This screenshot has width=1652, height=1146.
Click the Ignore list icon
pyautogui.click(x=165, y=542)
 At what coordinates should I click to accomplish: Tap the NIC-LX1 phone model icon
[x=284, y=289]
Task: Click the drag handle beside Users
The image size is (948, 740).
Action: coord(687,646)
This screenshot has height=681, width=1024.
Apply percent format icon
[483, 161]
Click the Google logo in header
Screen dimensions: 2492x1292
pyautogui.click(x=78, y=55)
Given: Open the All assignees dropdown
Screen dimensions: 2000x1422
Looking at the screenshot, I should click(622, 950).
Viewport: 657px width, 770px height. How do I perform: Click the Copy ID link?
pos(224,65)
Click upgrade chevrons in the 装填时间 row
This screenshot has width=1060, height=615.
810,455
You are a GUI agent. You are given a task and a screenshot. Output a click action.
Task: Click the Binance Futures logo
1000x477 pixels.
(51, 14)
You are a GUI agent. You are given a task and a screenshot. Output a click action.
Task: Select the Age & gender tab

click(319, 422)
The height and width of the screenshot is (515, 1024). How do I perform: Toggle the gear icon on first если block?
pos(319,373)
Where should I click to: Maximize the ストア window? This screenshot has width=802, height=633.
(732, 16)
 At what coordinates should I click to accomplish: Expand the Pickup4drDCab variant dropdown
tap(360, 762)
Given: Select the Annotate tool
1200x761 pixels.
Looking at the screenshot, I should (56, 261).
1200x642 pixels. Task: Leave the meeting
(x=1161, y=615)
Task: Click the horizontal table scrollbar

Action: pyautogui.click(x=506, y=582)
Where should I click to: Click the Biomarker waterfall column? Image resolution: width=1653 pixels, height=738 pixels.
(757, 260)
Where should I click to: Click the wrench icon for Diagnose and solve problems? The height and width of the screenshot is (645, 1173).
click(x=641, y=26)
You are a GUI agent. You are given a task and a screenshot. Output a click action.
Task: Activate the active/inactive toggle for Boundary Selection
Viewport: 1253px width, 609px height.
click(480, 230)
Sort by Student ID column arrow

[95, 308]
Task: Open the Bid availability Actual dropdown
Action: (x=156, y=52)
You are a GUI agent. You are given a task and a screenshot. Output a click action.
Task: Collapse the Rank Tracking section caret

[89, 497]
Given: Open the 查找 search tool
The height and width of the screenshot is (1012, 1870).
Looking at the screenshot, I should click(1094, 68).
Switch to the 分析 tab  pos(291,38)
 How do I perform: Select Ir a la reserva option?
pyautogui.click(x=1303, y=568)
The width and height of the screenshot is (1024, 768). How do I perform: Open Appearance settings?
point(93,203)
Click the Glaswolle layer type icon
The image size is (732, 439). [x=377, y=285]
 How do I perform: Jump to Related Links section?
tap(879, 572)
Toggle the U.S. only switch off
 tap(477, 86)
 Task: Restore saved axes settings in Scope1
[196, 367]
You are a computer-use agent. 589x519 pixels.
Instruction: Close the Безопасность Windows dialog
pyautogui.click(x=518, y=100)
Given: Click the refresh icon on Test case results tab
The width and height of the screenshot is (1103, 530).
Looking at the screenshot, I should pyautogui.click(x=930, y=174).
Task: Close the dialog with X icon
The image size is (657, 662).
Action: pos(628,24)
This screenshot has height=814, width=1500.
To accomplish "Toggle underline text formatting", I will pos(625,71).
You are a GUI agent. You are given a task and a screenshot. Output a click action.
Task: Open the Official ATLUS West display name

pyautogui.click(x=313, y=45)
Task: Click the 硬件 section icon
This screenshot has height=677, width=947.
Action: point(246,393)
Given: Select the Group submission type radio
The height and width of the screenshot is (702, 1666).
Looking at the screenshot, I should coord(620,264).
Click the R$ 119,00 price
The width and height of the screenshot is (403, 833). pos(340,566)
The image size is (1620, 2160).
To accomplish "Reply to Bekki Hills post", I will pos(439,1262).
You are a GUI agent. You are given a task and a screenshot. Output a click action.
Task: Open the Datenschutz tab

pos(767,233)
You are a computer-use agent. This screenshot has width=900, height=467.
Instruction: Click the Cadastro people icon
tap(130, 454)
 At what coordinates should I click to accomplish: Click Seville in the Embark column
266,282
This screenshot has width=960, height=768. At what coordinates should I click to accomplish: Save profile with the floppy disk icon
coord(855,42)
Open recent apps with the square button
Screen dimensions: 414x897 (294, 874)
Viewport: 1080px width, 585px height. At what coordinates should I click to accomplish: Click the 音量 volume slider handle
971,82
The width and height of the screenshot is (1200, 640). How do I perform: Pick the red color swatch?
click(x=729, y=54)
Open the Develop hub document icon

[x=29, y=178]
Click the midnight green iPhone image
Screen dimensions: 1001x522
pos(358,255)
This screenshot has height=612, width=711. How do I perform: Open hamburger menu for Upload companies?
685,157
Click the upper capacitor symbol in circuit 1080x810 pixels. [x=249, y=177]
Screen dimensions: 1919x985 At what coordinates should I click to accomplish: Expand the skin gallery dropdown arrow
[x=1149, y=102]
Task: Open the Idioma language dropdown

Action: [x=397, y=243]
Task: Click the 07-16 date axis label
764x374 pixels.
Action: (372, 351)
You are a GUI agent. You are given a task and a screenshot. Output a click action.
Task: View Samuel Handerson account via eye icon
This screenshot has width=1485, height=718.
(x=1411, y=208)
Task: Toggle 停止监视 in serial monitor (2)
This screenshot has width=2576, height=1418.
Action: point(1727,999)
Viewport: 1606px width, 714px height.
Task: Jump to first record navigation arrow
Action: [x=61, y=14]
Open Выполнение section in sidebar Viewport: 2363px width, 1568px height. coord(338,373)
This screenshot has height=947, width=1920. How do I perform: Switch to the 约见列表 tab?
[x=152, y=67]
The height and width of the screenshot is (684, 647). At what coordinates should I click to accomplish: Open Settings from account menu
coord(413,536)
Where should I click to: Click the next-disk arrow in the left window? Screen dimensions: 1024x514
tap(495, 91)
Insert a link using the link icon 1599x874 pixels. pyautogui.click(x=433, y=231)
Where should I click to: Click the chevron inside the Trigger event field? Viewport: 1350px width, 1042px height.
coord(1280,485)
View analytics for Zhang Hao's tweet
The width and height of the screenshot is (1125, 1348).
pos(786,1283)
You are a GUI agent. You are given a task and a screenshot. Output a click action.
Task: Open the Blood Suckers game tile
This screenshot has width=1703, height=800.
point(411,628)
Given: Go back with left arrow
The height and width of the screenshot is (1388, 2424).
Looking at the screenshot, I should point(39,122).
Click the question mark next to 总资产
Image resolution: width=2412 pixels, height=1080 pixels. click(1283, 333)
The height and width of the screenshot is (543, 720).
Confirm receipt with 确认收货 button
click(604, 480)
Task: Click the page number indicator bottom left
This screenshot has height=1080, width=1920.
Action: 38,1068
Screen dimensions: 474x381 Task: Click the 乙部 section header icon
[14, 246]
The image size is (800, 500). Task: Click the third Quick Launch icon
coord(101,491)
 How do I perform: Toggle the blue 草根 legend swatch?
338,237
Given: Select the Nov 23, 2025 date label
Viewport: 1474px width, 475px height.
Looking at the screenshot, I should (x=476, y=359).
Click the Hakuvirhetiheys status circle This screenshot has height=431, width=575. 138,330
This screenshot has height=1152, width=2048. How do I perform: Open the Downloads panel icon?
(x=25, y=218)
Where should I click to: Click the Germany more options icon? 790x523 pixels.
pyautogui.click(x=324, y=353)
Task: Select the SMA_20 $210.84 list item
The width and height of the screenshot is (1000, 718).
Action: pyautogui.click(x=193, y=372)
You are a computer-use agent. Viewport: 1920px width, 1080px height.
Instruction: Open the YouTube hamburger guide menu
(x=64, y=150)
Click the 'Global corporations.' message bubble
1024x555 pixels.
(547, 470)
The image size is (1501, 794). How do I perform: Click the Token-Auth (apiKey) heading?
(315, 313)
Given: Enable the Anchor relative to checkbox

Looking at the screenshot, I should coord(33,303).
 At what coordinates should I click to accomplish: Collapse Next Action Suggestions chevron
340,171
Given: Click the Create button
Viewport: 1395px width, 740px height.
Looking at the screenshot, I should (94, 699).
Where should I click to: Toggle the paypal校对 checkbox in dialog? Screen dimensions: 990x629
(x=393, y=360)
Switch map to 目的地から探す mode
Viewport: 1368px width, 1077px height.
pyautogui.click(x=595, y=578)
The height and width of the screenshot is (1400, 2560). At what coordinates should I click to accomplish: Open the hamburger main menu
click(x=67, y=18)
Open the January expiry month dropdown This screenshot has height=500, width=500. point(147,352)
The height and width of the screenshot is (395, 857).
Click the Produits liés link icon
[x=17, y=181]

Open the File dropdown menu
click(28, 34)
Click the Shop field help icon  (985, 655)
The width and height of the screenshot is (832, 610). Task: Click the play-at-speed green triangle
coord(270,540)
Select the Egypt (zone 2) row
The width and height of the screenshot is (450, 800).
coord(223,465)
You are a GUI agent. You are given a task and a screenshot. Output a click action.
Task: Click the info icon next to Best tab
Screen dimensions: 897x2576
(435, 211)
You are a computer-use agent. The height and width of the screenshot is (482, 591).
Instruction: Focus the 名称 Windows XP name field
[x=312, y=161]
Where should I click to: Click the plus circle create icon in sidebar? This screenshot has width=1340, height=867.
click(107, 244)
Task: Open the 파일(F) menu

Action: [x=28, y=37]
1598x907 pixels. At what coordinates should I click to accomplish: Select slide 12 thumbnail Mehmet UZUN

▶ _Given instruction_: Please retype the lines between the one holding "How do I perform: Jump" and the one holding "The width and height of the screenshot is (403, 833).", inclusive, keeping each line exactly as it appears.

▶ _Answer to the exercise_:
 How do I perform: Jump to Related Links section?
tap(879, 572)
Toggle the U.S. only switch off
 tap(477, 86)
 Task: Restore saved axes settings in Scope1
[196, 367]
You are a computer-use agent. 589x519 pixels.
Instruction: Close the Безопасность Windows dialog
pyautogui.click(x=518, y=100)
Given: Click the refresh icon on Test case results tab
The width and height of the screenshot is (1103, 530).
Looking at the screenshot, I should pyautogui.click(x=930, y=174).
Task: Close the dialog with X icon
The image size is (657, 662).
Action: pos(628,24)
This screenshot has height=814, width=1500.
To accomplish "Toggle underline text formatting", I will pos(625,71).
You are a GUI agent. You are given a task and a screenshot. Output a click action.
Task: Open the Official ATLUS West display name

pyautogui.click(x=313, y=45)
Task: Click the 硬件 section icon
This screenshot has height=677, width=947.
Action: point(246,393)
Given: Select the Group submission type radio
The height and width of the screenshot is (702, 1666).
Looking at the screenshot, I should coord(620,264).
Click the R$ 119,00 price
The width and height of the screenshot is (403, 833). pos(340,566)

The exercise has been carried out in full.